Robert Tanitch reviews the latest DVDs
ANDREI RUBLEV (Fusion) is the name of a great medieval Russian icon painter, a former monk (played by Antoliy Solonitsyn), who lost and regained his faith. It is a story of the artist and society, the artist and Christianity, and Man and God among the godless.
Andrei Tarkovsky’s three hour epic, which premiered in 1966, offers a sweeping panorama of the turbulent and brutal 15th century with scenes of battle, famine and torture. The horrors perpetrated by the Tartars on the citizens who take refuge in a church are not easy viewing.
The main story is about a boy (a touching performance by Nikolai Burlyavev) who claims he can cast a giant bonze church bell – he says his dad taught him but he’s lying. Can he bring it off or will he and his workers be hanged?

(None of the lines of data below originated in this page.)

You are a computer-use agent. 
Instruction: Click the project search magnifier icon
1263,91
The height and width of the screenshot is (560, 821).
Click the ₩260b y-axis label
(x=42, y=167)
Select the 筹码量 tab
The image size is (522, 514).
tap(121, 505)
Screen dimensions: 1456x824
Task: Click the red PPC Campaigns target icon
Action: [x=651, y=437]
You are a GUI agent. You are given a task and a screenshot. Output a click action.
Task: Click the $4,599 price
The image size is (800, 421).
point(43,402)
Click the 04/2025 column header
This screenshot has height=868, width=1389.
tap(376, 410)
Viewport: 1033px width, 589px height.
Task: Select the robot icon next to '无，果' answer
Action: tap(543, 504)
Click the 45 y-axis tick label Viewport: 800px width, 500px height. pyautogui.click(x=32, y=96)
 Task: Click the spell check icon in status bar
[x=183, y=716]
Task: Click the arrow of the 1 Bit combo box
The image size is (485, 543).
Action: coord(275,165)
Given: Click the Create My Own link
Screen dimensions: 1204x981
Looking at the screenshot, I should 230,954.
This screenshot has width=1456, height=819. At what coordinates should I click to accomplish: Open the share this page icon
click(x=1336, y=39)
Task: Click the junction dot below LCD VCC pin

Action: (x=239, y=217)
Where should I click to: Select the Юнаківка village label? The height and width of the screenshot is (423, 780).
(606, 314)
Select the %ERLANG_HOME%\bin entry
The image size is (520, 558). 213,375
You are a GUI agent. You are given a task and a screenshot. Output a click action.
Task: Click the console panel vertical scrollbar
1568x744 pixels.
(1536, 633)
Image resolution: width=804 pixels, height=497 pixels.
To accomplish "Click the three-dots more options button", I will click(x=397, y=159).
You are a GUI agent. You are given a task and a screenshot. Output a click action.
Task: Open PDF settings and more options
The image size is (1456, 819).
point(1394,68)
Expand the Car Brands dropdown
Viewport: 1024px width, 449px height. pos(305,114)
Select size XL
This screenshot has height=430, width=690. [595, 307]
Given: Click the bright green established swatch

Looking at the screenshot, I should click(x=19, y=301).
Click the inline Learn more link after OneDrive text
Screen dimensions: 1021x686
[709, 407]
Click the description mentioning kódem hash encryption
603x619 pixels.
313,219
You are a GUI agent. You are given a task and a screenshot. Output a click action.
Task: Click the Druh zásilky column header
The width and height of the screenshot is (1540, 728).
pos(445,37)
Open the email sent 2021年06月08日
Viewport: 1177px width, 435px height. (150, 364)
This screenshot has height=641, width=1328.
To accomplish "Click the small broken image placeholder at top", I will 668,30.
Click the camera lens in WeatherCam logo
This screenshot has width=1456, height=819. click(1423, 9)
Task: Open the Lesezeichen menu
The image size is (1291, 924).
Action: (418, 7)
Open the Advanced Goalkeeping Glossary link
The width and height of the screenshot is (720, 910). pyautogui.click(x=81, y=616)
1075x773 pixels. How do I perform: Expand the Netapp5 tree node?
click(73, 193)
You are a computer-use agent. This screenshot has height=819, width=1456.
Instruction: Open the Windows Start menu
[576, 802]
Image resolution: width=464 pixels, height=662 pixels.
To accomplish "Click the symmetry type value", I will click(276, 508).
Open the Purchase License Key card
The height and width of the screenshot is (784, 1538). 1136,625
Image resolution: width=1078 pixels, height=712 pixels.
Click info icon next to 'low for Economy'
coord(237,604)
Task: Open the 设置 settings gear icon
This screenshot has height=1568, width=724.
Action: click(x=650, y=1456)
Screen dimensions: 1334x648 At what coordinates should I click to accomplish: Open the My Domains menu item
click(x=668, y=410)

The black and white film, which ends with Rublev’s icons in full colour, is rated by international critics amongst the world’s best films.
MUSTANG (Artificial Eye). I wonder what Turkish audiences thought of Turkish born Deniz Gamze Erguven’s film, which is highly critical of a society not living in the modern world. If you were a teenage girl today, believe me, you would not want to be living in a remote seaside village, 1,000k from Istanbul, where women are second class citizens with no rights whatsoever.
Five sisters, orphans, raised by their granny and uncle, are locked up and not allowed to leave the house, so frightened are their guardians that they will lose their virginity. One by one the girls are quickly married off against their will and when they rebel they are threatened with death. The youngest (Gumez Sensoy) proves to be the bravest.